João Amoêdo não está sozinho. A seu lado estão mais de 200 empresários, o presidente da Fiesp, Paulo Skaf, e Elie Horn, referência mundial na filantropia. Entendo as motivações: todos queriam a volta das condições econômicas para a prosperidade da nação.
Todos erraram, e fico feliz, agora, ao ler que Amoêdo pede a saída de Bolsonaro da Presidência. É gesto digno de quem pretende não ter compromisso com seus erros. Não é um fato pequeno, ao contrário. Amoêdo é admirado por grande parte da elite empresarial. Seu movimento repercute entre os donos do dinheiro. Adoraria que outros empresários se mirassem no exemplo de Amoêdo e de outro João, João Doria.
O Brasil já teve no seu time de governo nomes como Fernando Henrique Cardoso, Gilberto Gil, Pedro Malan, Henrique Meirelles, Armínio Fraga, Marina Silva, André Lara Resende, Paulo Renato, Cristovam Buarque, José Gregori, entre muitos.
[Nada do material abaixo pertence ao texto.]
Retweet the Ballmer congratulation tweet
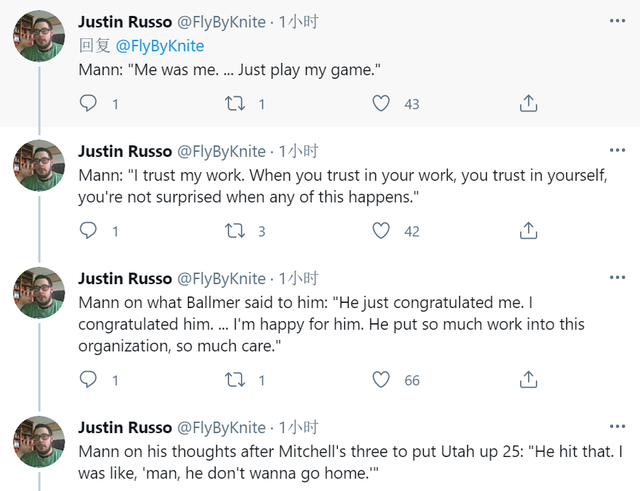Viewport: 640px width, 491px height. tap(234, 379)
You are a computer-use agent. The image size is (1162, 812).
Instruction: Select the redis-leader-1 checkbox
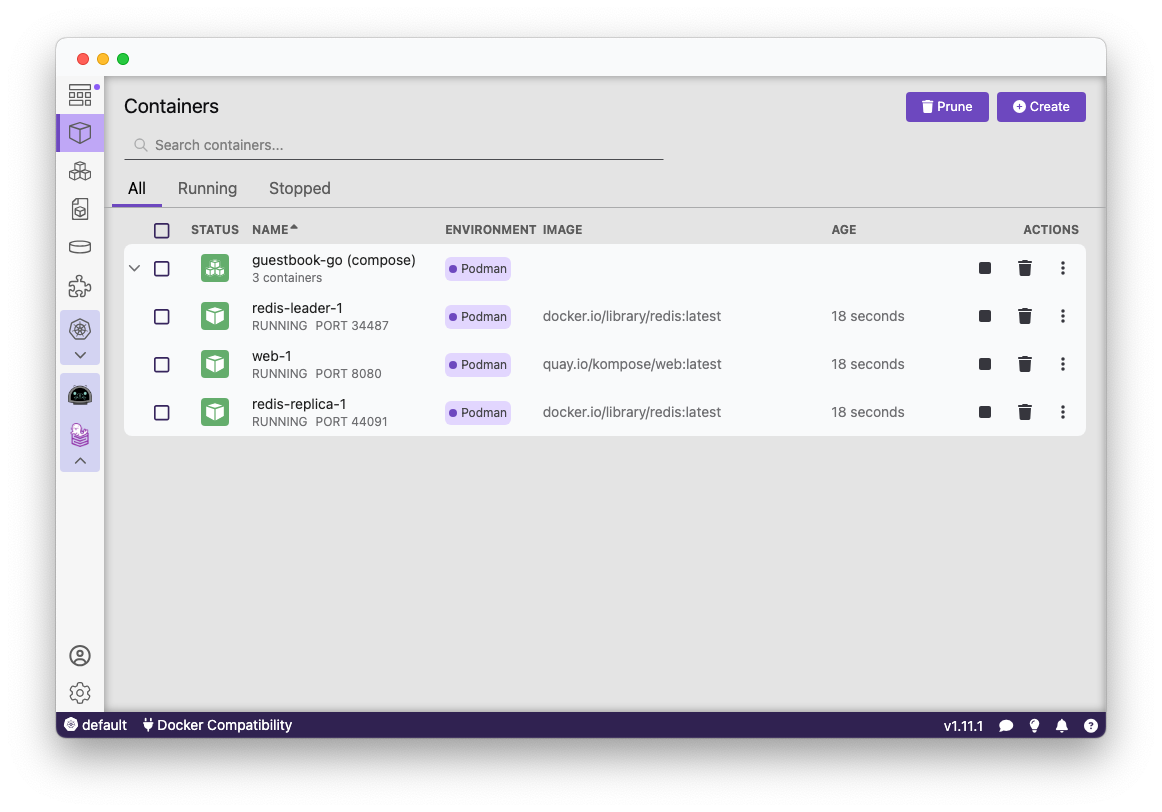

Amoêdo deu um primeiro passo. Espero que outros façam o mesmo. Não há crescimento econômico sustentável sem educação, saúde, preservação dos biomas e democracia. Caso você duvide da última afirmação, lembre-se de que o primeiro médico chinês a denunciar o coronavírus foi preso, o que retardou o combate ao vírus — que poderia, quem sabe, ter poupado o mundo todo da catástrofe.